The biochar sample was milled to a uniform 0.25 mm to 0.5 mm fraction and rinsed with sterile water to remove fine ash, then prepared using a SPEX mill grinder and weighed to ±5 mg on a Sartorius M2B analytical microbalance (DWS Inc.; Elkington, IL). Several standard methods of soil analysis were modified to account for biochar properties such as buoyancy and hydrophobicity, which make the centrifugation and wetting of biochar challenging. Due to a high initial pH, the Modified Morgan’s (MM) solution was used to assess biochar CEC. Phosphorus concentrations in the extracts were determined using the ascorbic acid method on a Lachat Quickchem 8500 flow injection (high sample throughput and rapid method changeover) analyzer (Lachat Instruments; Loveland, CO). Concentrations of available macro mineral elements (K, Ca, Mg, and Na) and micro mineral nutrients (Zn, B, Cu, Fe, and Mn) in the soils were determined by extraction with a MM solution followed by inductively coupled plasma atomic emission spectrometry (ICP-AES) analysis (Perkin Elmer Elan 5000; Waltham, MA). Soil pH was assessed by measuring the proton (H+) activity of a soil/water (1:1) slurry with a pH meter.

Other analyses were performed, following methods described by Amlinger et al. (2004), Enders et al.(2012), and Rayment and Higginson (1992). A muffle furnace (SSFE, Davis Instruments) was used to measure ash content using a crucible sample heated to 550 C until all combustible organic carbon was removed.

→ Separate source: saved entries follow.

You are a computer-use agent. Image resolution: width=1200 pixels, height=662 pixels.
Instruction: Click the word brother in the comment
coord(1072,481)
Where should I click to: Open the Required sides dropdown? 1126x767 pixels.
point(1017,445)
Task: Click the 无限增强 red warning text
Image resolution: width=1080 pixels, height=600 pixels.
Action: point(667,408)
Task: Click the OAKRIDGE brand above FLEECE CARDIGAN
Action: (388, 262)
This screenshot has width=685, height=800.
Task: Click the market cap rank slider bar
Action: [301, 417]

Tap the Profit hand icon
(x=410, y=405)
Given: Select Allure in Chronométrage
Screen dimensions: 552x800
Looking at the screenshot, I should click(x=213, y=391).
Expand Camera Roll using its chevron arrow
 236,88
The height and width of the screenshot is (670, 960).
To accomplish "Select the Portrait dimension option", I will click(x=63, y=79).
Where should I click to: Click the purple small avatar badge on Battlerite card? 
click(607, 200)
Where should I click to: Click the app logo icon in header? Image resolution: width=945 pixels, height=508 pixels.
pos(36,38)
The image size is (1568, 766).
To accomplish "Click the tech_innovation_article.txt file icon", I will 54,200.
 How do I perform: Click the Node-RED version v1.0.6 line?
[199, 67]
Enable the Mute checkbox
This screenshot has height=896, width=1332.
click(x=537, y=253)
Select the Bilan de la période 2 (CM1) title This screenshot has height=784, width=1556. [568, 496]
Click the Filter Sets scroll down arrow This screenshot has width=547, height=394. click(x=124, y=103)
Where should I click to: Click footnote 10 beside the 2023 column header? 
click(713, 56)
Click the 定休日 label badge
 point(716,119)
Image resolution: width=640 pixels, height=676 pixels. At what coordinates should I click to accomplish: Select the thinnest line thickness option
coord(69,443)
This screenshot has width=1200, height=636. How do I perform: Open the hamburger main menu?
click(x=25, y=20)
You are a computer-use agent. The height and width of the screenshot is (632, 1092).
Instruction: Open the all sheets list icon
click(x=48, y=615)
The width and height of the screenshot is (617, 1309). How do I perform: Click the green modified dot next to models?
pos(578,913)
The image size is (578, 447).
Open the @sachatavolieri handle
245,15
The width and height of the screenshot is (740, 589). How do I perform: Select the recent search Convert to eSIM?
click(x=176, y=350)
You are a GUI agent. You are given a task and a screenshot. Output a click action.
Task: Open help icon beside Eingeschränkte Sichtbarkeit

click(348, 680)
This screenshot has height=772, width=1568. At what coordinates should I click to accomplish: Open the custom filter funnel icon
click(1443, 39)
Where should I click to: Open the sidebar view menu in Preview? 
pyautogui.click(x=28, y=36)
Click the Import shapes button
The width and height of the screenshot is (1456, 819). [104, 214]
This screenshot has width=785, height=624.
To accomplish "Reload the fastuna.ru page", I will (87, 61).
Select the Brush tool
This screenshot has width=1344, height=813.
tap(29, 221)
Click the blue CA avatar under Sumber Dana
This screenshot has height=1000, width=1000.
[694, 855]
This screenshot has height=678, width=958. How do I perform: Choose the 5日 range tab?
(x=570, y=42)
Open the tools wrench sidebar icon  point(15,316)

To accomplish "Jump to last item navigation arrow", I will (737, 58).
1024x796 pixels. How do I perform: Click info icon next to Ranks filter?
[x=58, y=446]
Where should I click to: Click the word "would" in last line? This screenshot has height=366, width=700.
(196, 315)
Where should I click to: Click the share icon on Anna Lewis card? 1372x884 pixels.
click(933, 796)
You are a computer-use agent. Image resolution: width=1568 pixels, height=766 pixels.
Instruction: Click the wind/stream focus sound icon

C, H, N, and O were determined by ultimate analysis (ASTM D-3176-09) using a Perkin Elmer 2400 CHNS/O continuous flow isotope ratio mass spectrometer and elemental analyzer. A second sample, cardboard biochar, was prepared using the same methods.

Adsorption was assessed using a gravimetric adsorption capacity scan (GACS) method (McLaughlin et al. 2012). A sample wire basket containing a biochar sample was heated to 300 °C under nitrogen purge, during which the sample was stabilized by the removal of any adsorbed moisture and low boiling volatiles. At 300 °C, the heating supply was turned off and the purge gas surrounding the sample changed to pure R134a (a refrigerant used in air conditioning systems adapted to this method). Adsorption data was calculated as the percent weight gain of R134a per minimum weight of the char sample over the entire temperature history.

RESULTS AND DISCUSSION

In Table 1, results indicate that calcined clay yielded more than twice the K and Mg fertility of clay treated with biochar. Ca values were abnormally high due to the influence of carbonates. P availability was greater in the amended clay; this was an important clue as to the presence of higher water holding capacity; a higher P value is known to correlate with increased moisture retention (Uzoma et al. 2011). Trace element levels were somewhat lower after biochar amendment; Beesley et al. (2011) reported reduced trace metals in a field trial using biochar and greenwaste. Biochar CEC (76 cmol+/kg-1) was found to have an effect on amended calcined clay CEC (15.2 cmol+/kg-1) when compared with calcined clay only CEC (5.4 cmol+/kg-1). One year later, a retest of CEC found amended clay had increased to 19.5 cmol+/kg-1. As a reliable indicator of soil health, soil cation exchange capacity (CEC) measurement is preferred over biochar CEC measurement, which relies on internal ion exchange; soil CEC is dependent on soil surface (external) ion exchange.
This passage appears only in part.